Question

Let $R_1,R_2$ are relation defined on $Z$ such that $a{R}_{1}b⟺(a-b)$ is divisible by $3$ and $a{R}_{2}b⟺(a-b)$ is divisible by $4$. Then which of the two relation $(R_1\cup R_2),(R_1\cap R_2)$ is an equivalence relation?

• A. $(R_1\cup R_2)$ Only
• B. $(R_1\cap R_2)$ Only
• C. Both $(R_1\cup R_2),(R_1\cap R_2)$
• D. Neither $(R_1\cup R_2)$ nor $(R_1\cap R_2)$

Answer 1

The correct option is B $(R_1\cap R_2)$ Only

Givn relations defined on z are,

$R_1=a{R}_{1}b\leftrightarrow (a-b)$ is divisible by 3.

and $R_2=a{R}_{2}b\leftrightarrow (a-b)$ is divisible by 4.

Consider,

$a{R}_{1}b\leftrightarrow a-b$ is divisible by 3.

Reflexive:

$a{R}_{1}a\leftrightarrow a-a$ is divisible by 3

True
$\therefore$ the given relation $R_1$ is a reflexive relation.

Symmetric:

$a{R}_{1}b\leftrightarrow a-b$ is divisible by 3.

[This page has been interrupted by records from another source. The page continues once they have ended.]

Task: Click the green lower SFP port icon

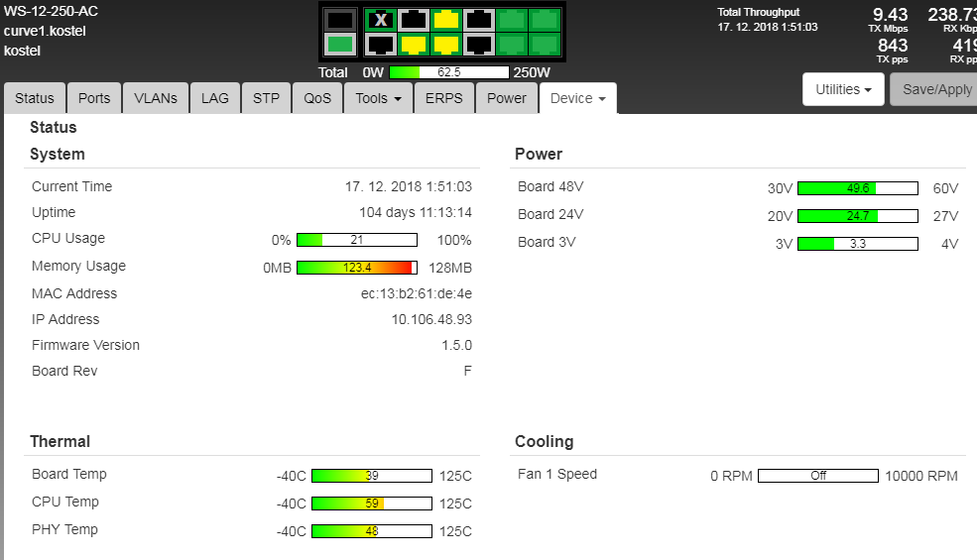Action: pyautogui.click(x=339, y=45)
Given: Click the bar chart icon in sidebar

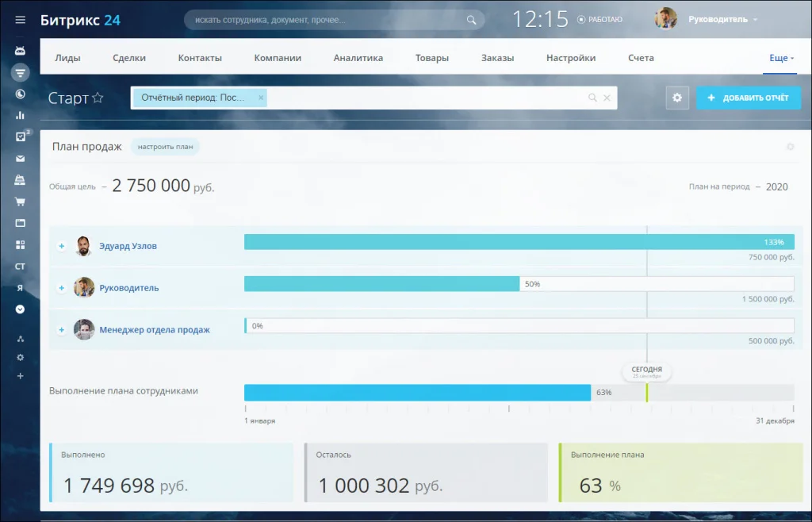Looking at the screenshot, I should [x=21, y=115].
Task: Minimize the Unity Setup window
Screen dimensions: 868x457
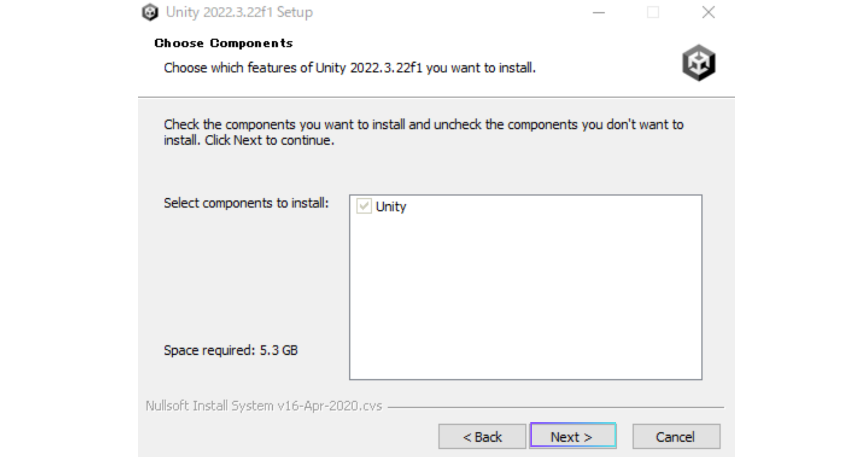Action: pos(598,12)
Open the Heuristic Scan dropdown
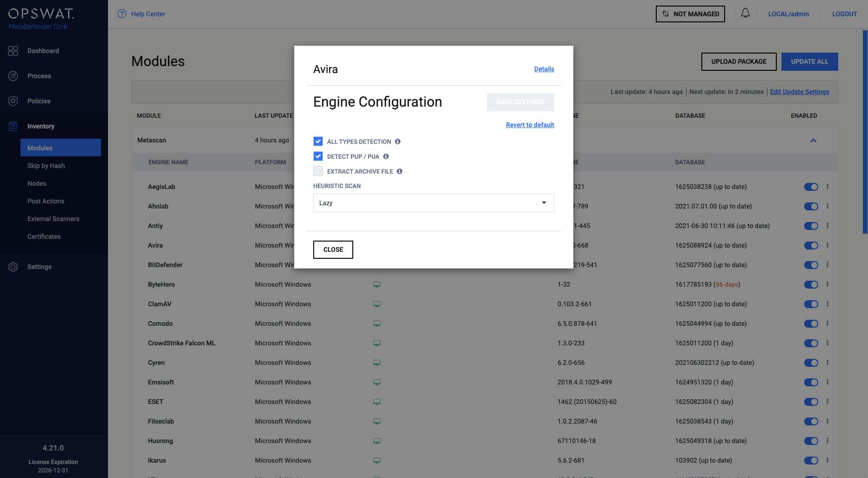The height and width of the screenshot is (478, 868). point(433,203)
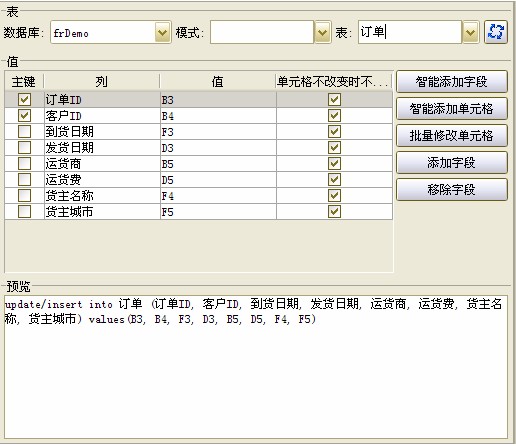Open the 表 dropdown arrow
Image resolution: width=516 pixels, height=446 pixels.
point(470,32)
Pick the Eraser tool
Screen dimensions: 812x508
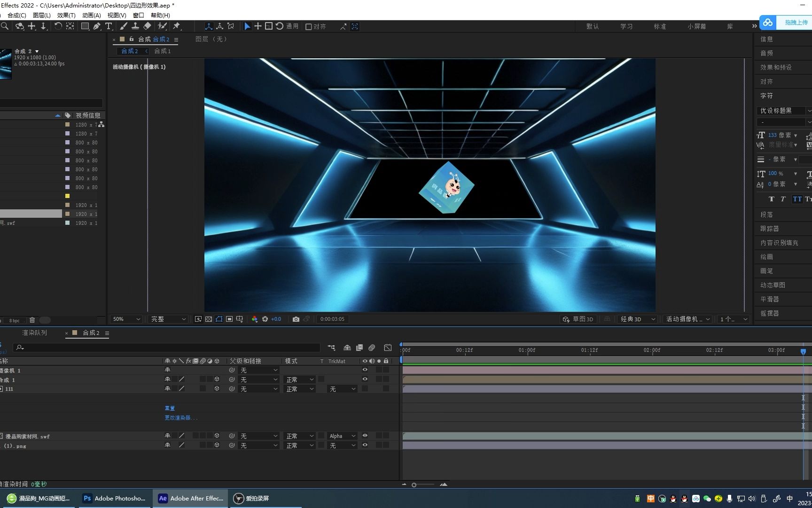(148, 26)
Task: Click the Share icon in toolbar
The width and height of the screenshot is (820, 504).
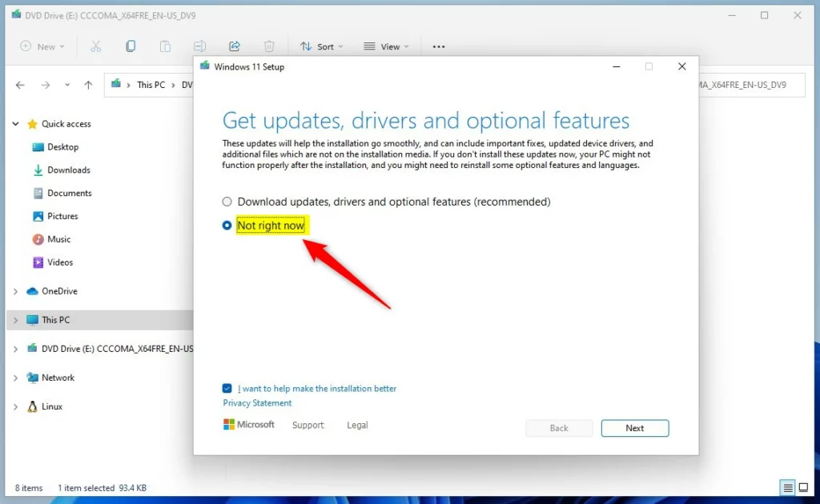Action: (x=235, y=46)
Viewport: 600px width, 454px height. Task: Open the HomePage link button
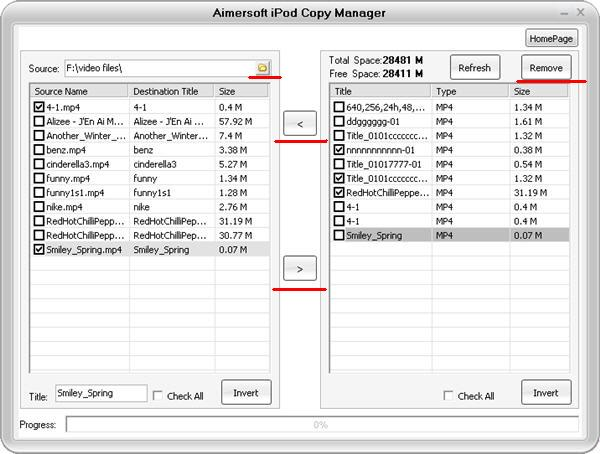(x=551, y=38)
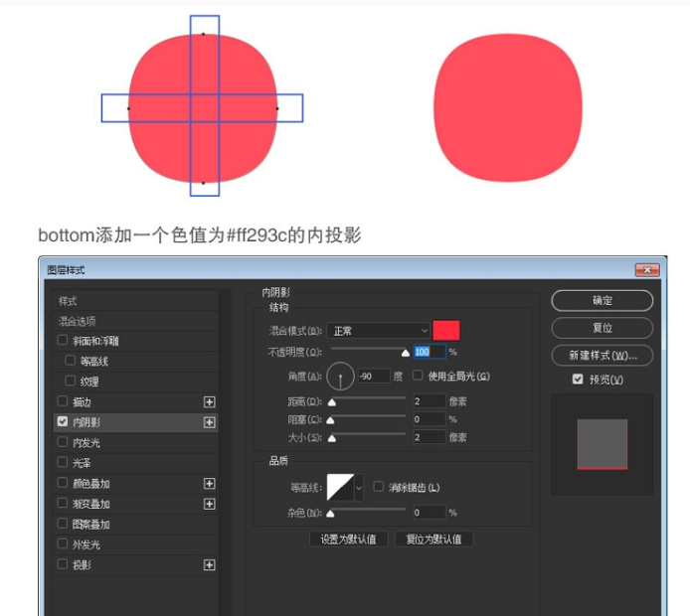Add another 颜色叠加 effect via plus icon
The height and width of the screenshot is (616, 690).
pyautogui.click(x=210, y=484)
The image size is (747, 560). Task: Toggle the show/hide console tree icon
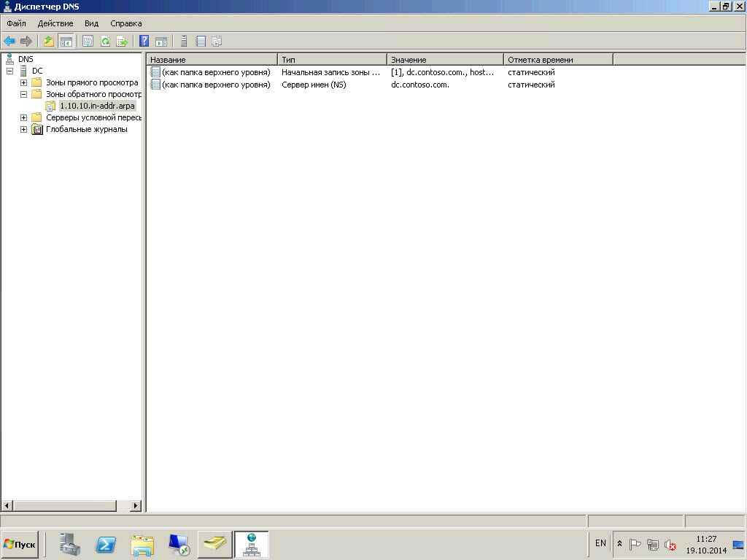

$\Rightarrow a-b=3k$; where $k$ is an integer.

then

$b{R}_{1}a\leftrightarrow b-a$ is divisible by 3.

because $b-a=-(a-b)=-3k$ which is divisible by 3.

$\therefore$ the given relation $R$ is a symmetric relation.

Transitive:

$a{R}_{1}b\leftrightarrow a-b$ is divisible by 3.
$\Rightarrow a-b=3k;k$ is an integer.

$b{R}_{1}c\leftrightarrow b-c$ is divisible by 3.

$\Rightarrow b-c=3p;p$ is integer.

Then $a{R}_{1}c\leftrightarrow a-c$ is divisible by 3.

Because $(a-b)+(b-c)=a-c$

$\Rightarrow 3k+3p=3(k+p)$ which is divisible by 3.

$\therefore$ The given relation $R_1$ is transitive relation.

$\therefore R_1$ satisfies the reflexive, symmetric and transitive relation properties.
$\therefore R_1$ is an equivalence relation.

Similarly $R_2$ is also an equivalence relation.
And as we know that,
"If $R_1$ and $R_2$ are equivalence relations then $R_1\cap R_2$ is also an equivalence relation."
$\therefore R_1\cap R_2$ is an equivalence relation.